UG: In what ways does the chaos that we see now in Afghanistan embolden Iran, the host of the leadership of al-Qaeda?

MP: The Iranians have an opportunity and a problem. Their problem is that they share a border with Afghanistan, which creates risk. These terrorists can move in there. There’s always been a conflict between the Shi’a extremists and the Sunni extremists. But we’ve also seen, because al-Qaeda’s leadership is in Iran, that they can work together. When they fight each other, that’s fine, but when their opponent is America or Israel, they’re happy to work alongside of each other.

The opportunity they now have is that they can see that the American leadership is going to let them do things that President Trump and our team would not have let them do. President Biden already released billions of dollars to them that was blocked during our time in office. I think the number was $7 billion or so. I think Iran sees that they can continue to demand things from this administration, then they’re likely to get them. I think Iran will see this as an opportunity, but know too that they’ve got to find a path forward with the Taliban.
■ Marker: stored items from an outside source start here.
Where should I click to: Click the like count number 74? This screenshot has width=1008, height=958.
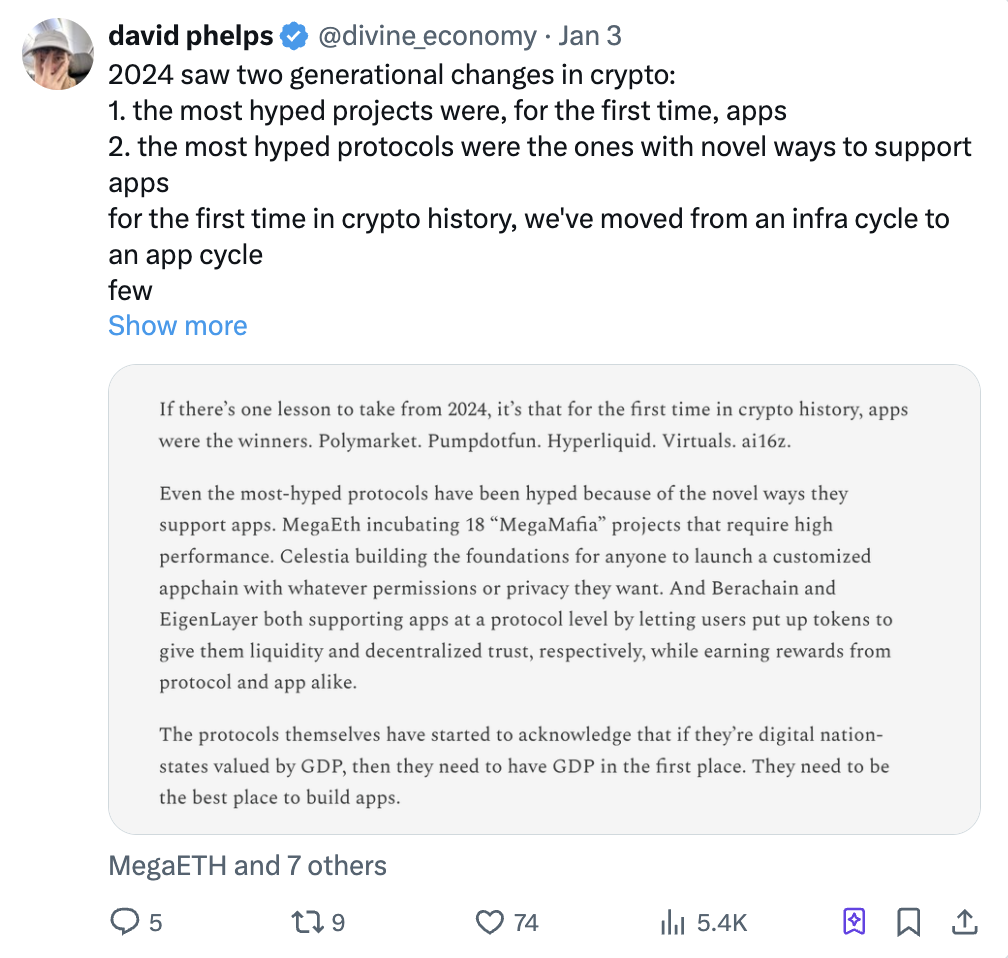(526, 922)
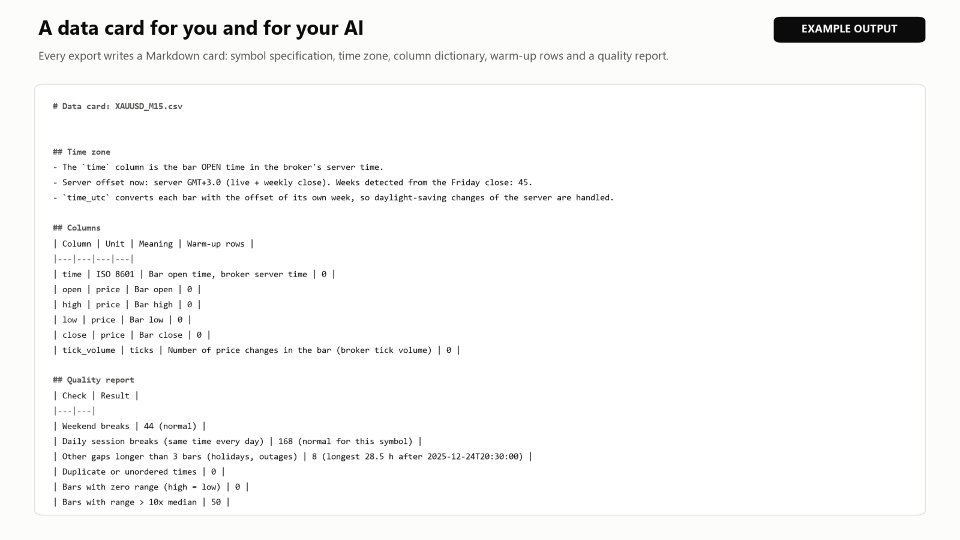960x540 pixels.
Task: Click the subtitle about every export writing a Markdown card
Action: pyautogui.click(x=353, y=56)
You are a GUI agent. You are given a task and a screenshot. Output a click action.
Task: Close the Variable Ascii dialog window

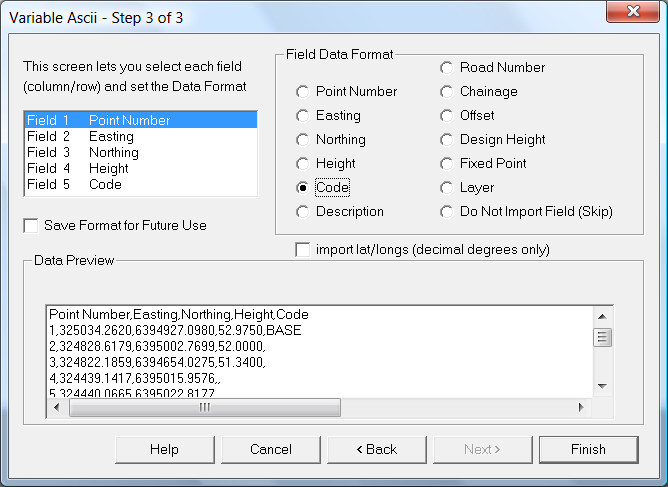634,15
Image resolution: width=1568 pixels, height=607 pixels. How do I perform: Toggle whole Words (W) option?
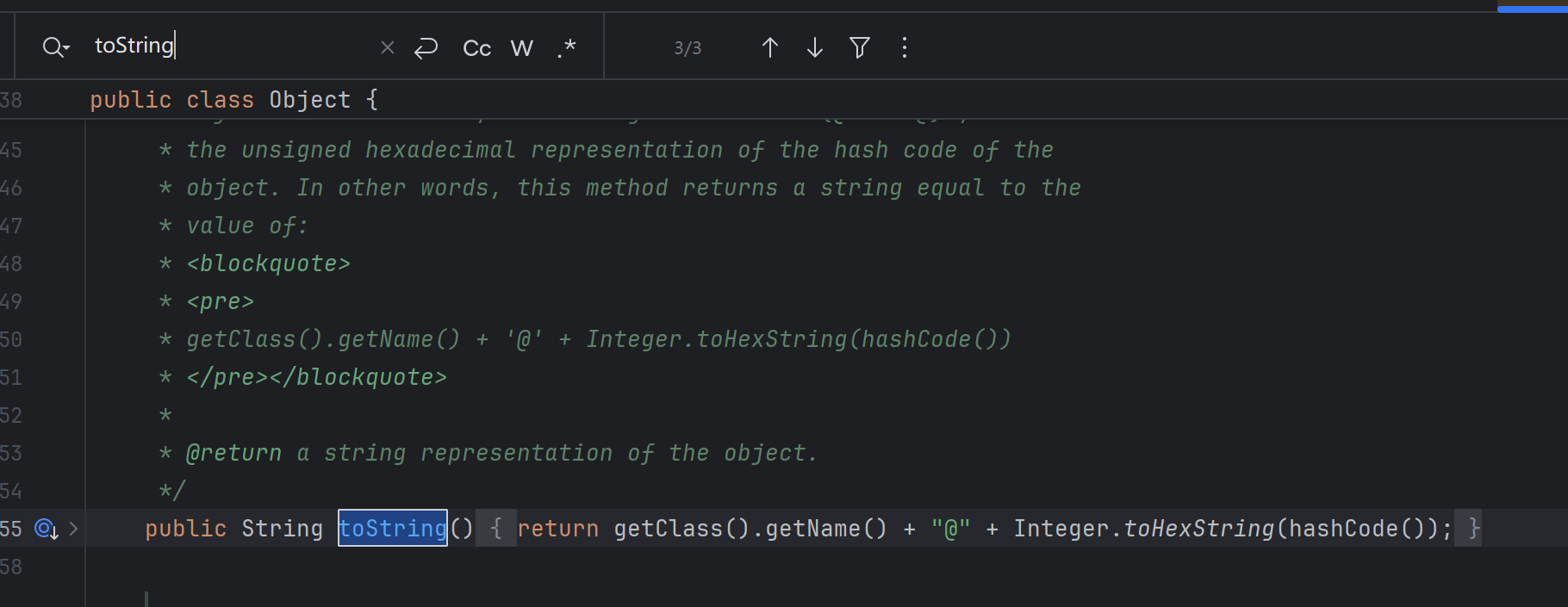[522, 48]
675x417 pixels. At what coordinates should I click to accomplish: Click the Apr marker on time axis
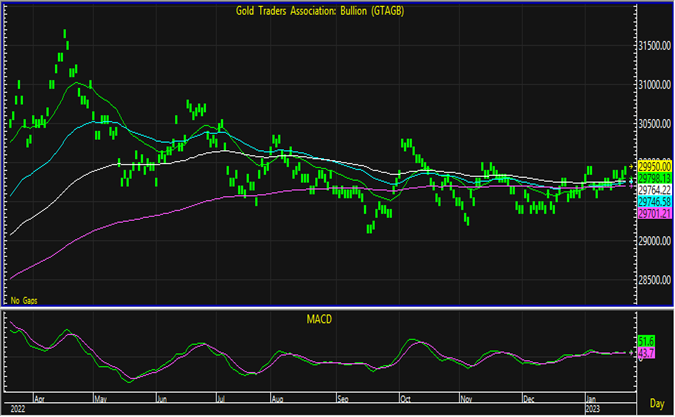pos(39,397)

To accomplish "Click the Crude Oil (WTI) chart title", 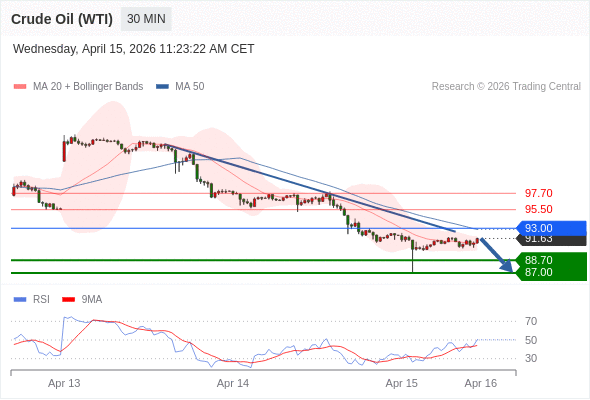I will [62, 19].
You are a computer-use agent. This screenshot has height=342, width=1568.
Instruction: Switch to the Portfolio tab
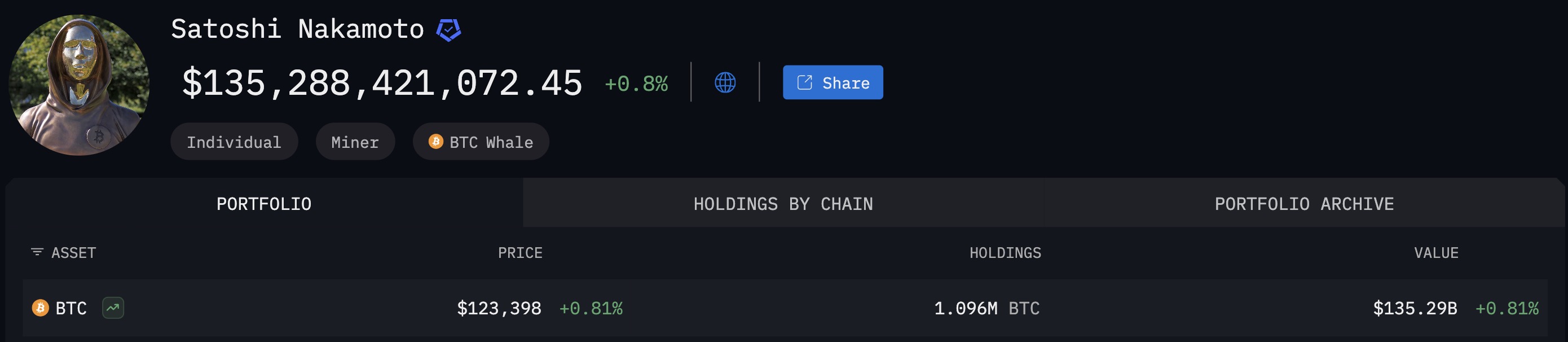pos(263,203)
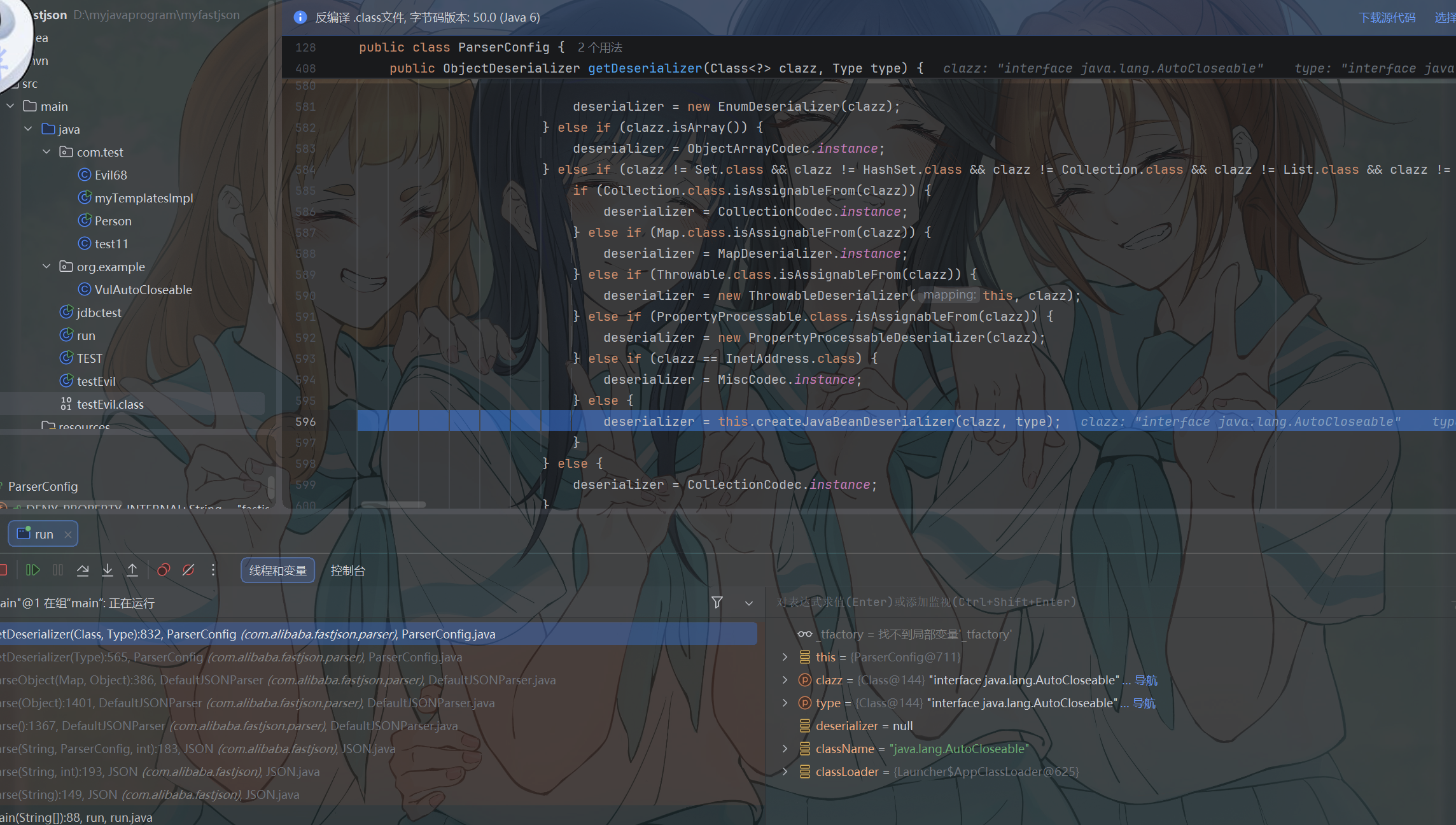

It is a mixed relationship for sure.

UG: While Afghanistan turned into a debacle for America and the West, Beijing has silently established contacts with the Taliban and is seeking infrastructure deals with the zealots. How high do you think the danger is that China’s ambition to become the leading world power will grow even faster?

MP: They’re certainly going to use this as propaganda. They will use it as a propaganda coup to say the Americans lost to Taliban when they were a weak nation, but they know it’s only propaganda. They know America actually is pretty darn strong and pretty darn capable. In that sense, the Chinese have told me repeatedly they’re very concerned about terrorism emanating. We know what they’ve done in Western China, they’ve locked down these people they claim were terrorists, which is truly Uighurs trying to practice their own faith.

The Chinese are confronted now with greater risk of terrorism. It’s probably why they went to talk to the Taliban. It wasn’t for the minerals, it was to try and find a path forward to convince the Taliban not to build out terror organizations or permit terror organizations to be built out to threaten them. For the Chinese, much like for the Iranians, Afghanistan becomes a much more complicated problem, but they’ll certainly use this in ways that will benefit them as well.

UG: Back to the Afghan fiasco. What needs to be done immediately by the American government?

MP: The first thing we should do is we’re going to get every American out or we’re going to stay there until we’re done. We’re going to use the full power of the American arsenal to get them all home. Period, full stop.

Urs Gehringer is the foreign editor of the Swiss weekly Die Weltwoche.